September 5, 2018

Swedish Meatball Subs

Swedish Meatball Subs-PreAssembly

These Swedish meatball subs have an easy creamy gravy you serve over meatballs on your favorite bread rolls. Diced dill pickles and berry preserves on top give a delightful punch of sour and sweet, with a bit of crunch. I also put some hot sauce and lots of ground black pepper to the gravy, which amps up the flavor.

Inspired by State Fair Fare

For those of you who love the food at the Minnesota State Fair’s “Blue Barn” location, you’ll recognize this creation. “Swedish Meatballs Smörgås” was a new food item this year, and one of my favorites. 

When the fair finished this week, I knew I didn’t want to wait a full year before experiencing that deliciousness again. I set out to make my own.

It turns out I had access to some really great frozen meatballs. More on that soon, but in short, they are Cooked Perfect Meatballs. You find them in the freezer section and they come in a variety of flavors. I’ve become a huge fan.

I used the Angus Beef Meatballs for this one, but they do have a Swedish meatball version if you have access to that flavor.

Frozen meatballs: a fantastic shortcut!

Cooked Perfect’s meatballs have so much flavor and a fantastic texture (because they are flame-broiled). They are also so very convenient! You can keep bags in the freezer and just heat the portion you want. They are the star in this Swedish Meatball Sub recipe.

I love the texture of a pretzel roll, so I decided that bread would be my base. I made my meatballs in the oven, because the timing works great, and because I love hearing the searing of the meatballs when they come out.

While the meatballs are baking, I make sure all my other prep is ready for when the meatballs are fully heated. The gravy takes some time to thicken and I like to keep that hot. Then it’s just a matter of assembling. Wedge the meatballs in the roll…And layer on the gravy, pickles, and the preserves.This ends up a knife and fork type meal. It’s no hand-held sammy. Using utensils helps create the “perfect bite” each time: bread, meatball, gravy, pickles, and preserves. This dish is comfort food at its finest.  This winning dish is super filling, Swedish-inspired, and super delicious!

I call them Swedish Meatball Subs.


Swedish Meatball Subs

20 Cooked Perfect Angus Meatballs (frozen pre-cooked dinner size)

5 pretzel rolls, or your favorite hoagie bread

4 tablespoons butter

4 tablespoons flour

2 1/2 cups milk

2 tablespoons Worcestershire sauce

1 teaspoon hot sauce, or to taste

Salt & Pepper, to taste

5 large dill pickles, diced

1/4 cup preserves (lingonberry, cranberry, or other)
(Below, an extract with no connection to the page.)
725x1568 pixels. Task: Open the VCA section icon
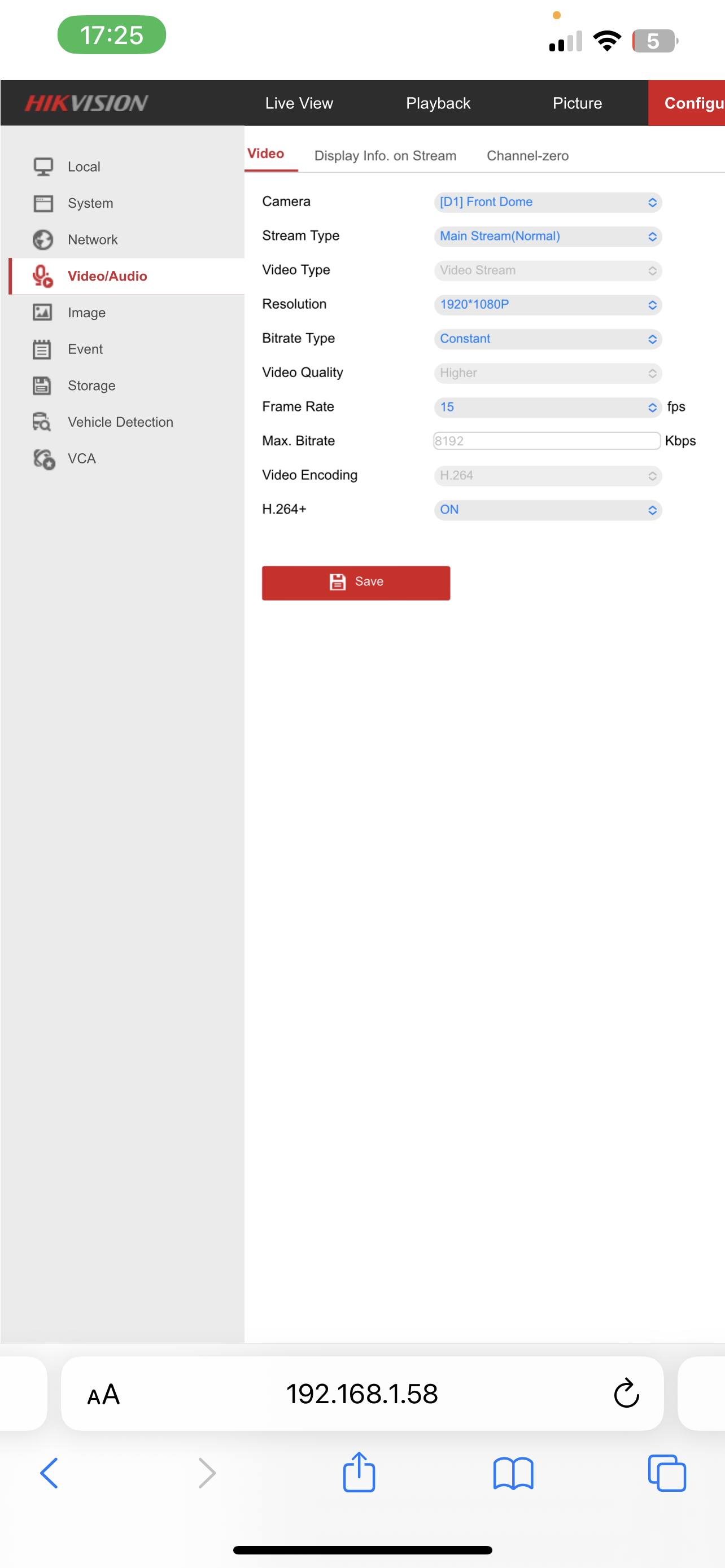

Preheat oven to 350 degrees F. Bake meatballs 25 minutes. Fifteen minutes in, slice each roll (not all the way through); add to lower oven rack.  Bake until toasted,  5-10 minutes. Meanwhile, in saucepan over medium heat, melt the butter. Whisk in flour; cook until bubbly. Whisk in milk, Worcestershire sauce, salt, and pepper. Increase heat to medium high. Cook until thickened, stirring often. Assemble the subs: divide the meatballs, gravy, pickles, and preserves among the 4 rolls and serve.